En général, la sclérose en plaques débute
entre 20 et 40 ans. Elle frappe deux fois plus de femmes que d'hommes,
des sujets jeunes, en pleine vie active. Elle commence le plus
souvent par une poussée au cours de laquelle signes et
symptômes apparaissent rapidement puis disparaissent en
totalité ou en partie. Elle peut se reproduire à
plus ou moins brève échéance une ou plusieurs
fois. Elle est compatible avec la poursuite d'une vie professionnelle.
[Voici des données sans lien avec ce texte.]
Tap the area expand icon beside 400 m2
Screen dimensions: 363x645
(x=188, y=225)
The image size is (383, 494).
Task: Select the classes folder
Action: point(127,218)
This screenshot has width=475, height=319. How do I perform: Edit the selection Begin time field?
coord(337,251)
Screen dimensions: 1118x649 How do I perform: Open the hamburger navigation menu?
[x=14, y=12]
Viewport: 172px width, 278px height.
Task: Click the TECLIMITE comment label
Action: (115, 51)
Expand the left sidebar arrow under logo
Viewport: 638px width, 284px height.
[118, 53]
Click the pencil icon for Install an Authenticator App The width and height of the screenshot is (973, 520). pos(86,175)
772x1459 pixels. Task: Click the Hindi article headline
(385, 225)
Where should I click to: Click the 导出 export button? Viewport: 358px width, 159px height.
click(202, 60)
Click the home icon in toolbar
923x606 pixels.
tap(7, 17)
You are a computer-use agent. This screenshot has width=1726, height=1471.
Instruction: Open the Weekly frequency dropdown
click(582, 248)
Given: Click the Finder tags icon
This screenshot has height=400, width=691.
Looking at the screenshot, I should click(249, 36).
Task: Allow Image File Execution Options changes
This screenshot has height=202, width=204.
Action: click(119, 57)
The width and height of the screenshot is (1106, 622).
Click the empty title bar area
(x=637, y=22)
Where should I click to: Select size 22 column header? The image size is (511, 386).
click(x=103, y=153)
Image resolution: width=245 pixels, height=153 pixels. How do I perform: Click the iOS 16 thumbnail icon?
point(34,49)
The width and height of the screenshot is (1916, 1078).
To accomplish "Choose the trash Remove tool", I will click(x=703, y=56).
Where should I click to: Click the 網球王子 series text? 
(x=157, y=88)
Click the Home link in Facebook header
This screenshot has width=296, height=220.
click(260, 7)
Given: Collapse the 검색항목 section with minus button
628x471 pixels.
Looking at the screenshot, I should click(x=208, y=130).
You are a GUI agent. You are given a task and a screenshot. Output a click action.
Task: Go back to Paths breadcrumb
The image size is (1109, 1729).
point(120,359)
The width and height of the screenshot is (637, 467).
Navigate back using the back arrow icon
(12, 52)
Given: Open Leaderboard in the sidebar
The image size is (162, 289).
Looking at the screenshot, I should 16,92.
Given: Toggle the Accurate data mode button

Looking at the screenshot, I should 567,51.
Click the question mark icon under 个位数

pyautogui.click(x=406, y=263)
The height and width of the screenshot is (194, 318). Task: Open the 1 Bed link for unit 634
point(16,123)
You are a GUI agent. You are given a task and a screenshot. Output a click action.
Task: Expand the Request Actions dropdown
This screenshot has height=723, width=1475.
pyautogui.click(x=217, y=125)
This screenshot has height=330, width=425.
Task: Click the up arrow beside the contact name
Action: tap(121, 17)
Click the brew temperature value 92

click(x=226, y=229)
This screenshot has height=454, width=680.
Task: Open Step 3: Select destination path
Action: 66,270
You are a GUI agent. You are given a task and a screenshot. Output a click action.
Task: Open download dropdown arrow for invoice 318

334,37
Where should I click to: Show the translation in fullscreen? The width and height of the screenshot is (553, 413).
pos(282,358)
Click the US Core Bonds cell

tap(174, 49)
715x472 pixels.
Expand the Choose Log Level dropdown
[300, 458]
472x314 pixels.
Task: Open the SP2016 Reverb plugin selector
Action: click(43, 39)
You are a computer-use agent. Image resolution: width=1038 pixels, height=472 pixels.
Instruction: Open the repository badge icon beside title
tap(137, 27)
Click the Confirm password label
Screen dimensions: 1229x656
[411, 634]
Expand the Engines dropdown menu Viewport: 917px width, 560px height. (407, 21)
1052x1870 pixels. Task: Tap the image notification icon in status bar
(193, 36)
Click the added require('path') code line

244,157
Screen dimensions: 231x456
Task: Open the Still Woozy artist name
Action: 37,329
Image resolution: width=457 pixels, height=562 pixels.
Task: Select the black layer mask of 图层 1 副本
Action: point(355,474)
Les poussées sont habituellement traitées par des
corticoïdes. C'est la période où se pose l'éventualité
d'un traitement de fond par l'interféron bêta ou
le copolymer suivant les cas.
Au cours de l'évolution, chez certaines personnes seulement,
peut apparaître, insidieusement, une évolution progressive
et permanente des altérations de certaines fonctions motrices,
sensitives et sensorielles. Ceci survient 10 ou 20 ans après
le début de la maladie pour évoluer ensuite sur
une durée de 25 ou 30 ans : un déficit ou une mauvaise
coordination apparaissent dans les jambes, parfois dans les bras
nécessitant l'utilisation d'une canne ; un scooter ou un
fauteuil roulant peuvent donner plus de mobilité. La lenteur
de la progression n'est appréciée que sur plusieurs
mois ou années. Angoisse, révolte, dépression
sont des sentiments fréquents : ce contexte réactionnel,
qui aggrave à lui seul les incapacités, peut évoluer
positivement sous psychothérapie individuelle ou de groupe.
Les associations d'aide aux patients, membres de la LFSEP peuvent
les aider tout au long de leur difficile parcours : la vie professionnelle
peut alors être compromise ; la personne peut devenir dépendante
d'une tierce personne. Le handicap évolutif de la sclérose
en plaques entraîne de nombreux problèmes. avec ses
conséquences sociales, financières familiales.